Un altro studio ha cercato di correlare l'
eterogeneità delle forme cliniche di alopecia con un' eventuale diversa
suscettibilità genetica. Si è scoperto che i pazienti con Alopecia in chiazze
hanno una suscettibilità familiare alla malattia più frequente dei soggetti
con Alopecia Totale o Universale. Una storia familiare è inoltre più frequente
nelle femmine rispetto ai maschi. L' associazione con altre malattie autoimmuni
è quasi esclusivamente limitata al sesso femminile. L' interessamento delle
unghie rende la prognosi più sfavorevole.

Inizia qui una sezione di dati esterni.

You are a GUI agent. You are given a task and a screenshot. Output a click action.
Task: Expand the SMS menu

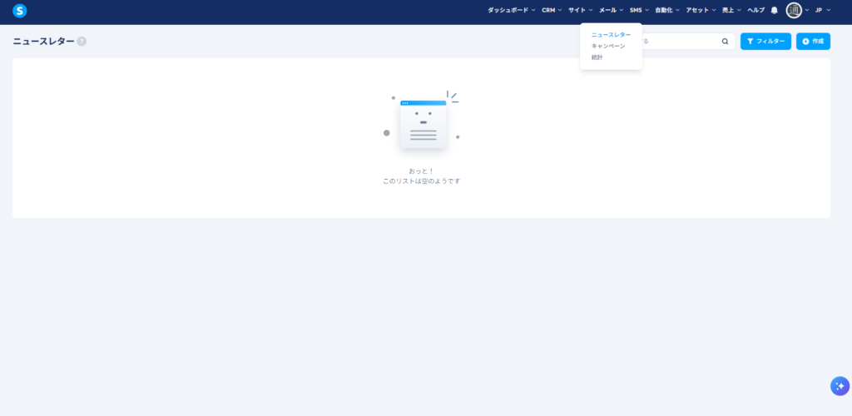(x=639, y=10)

Poster - Patogenesi della malattia
Il dottor Daly ha riferito di un deficit
del CGRP (Calcitonin Gene Related Peptide) nei pazienti affetti da Alopecia
Areata. Tale defit è stato confermato da un altro ricercatore che si è
interessato all' attività neurobiochimica dei follicoli piliferi colpiti dalla
malattia.
Un altro poster si è occupato dei
possibili disturbi tiroidei associati nel 37% dei casi di Alopecia, suggerendone
così lo screening.
CONCLUSIONI
Dal punto di vista accademico i ricercatori si stanno
concentrando sulla patogenesi autoimmunitaria dell' Alopecia Areata ( o su
ipotesi che possano esserne valide alternative). Nel II Workshop sull' Alopecia
Areata erano stati identificati gli autoanticorpi antifollicolo pilifero.

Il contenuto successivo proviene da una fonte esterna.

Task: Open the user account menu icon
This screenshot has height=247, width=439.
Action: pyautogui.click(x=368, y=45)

Quattro anni dopo, in questo III Workshop, si è visto che, pur conservando un
ruolo nella patogenesi della malattia, essi non sono probabilmente il primum
movens dell' autoaggressione. In effetti, negli animali per la comparsa della
malattia sono indispensabili le cellule infiammatorie, in particolare i
linfociti CD8 ed i linfociti CD4 helper per i CD8. Identificando precisamente
quale sottotipo CD8 sia patogeneticamente più importante, potrebbe essere
identificato l' antigene bersaglio dell' Alopecia Areata. Questa popolazione
linfocitaria, inoltre, dovrebbe diventare il target dei nuovi e più selettivi
interventi terapeutici.
La ricerca genetica comincia ad espandersi e progredire.
Nuove localizzazioni cromosomiche, al di fuori del sistema HLA, sono state
identificate come possibili residenze dei geni di suscettibilità alla malattia.
Queste ricerche sono a lunga scadenza, ma potrebbero finalmente chiarire chi sia
(ed anche come e perché) soggetto all' Alopecia Areata.
Dal punto di vista clinico emerge come l' Alopecia Areata non
sia una malattia omogenea. Le differenti forme di Alopecia implicano fattori
causali genetici ed ambientali diversi. Manifestazioni cliniche diverse
influenzano anche la prognosi. E' necessario mettere a punto cartelle cliniche
standardizzate per comparare i risultati provenienti dalle diverse fonti. Se ne
parlerà in futuro. Nel frattempo si sta lavorando ad una banca dati clinica e
del DNA centralizzata allo scopo di rendere più facili, accessibili ed omogenee
le ricerche cliniche e genetiche in questi pazienti.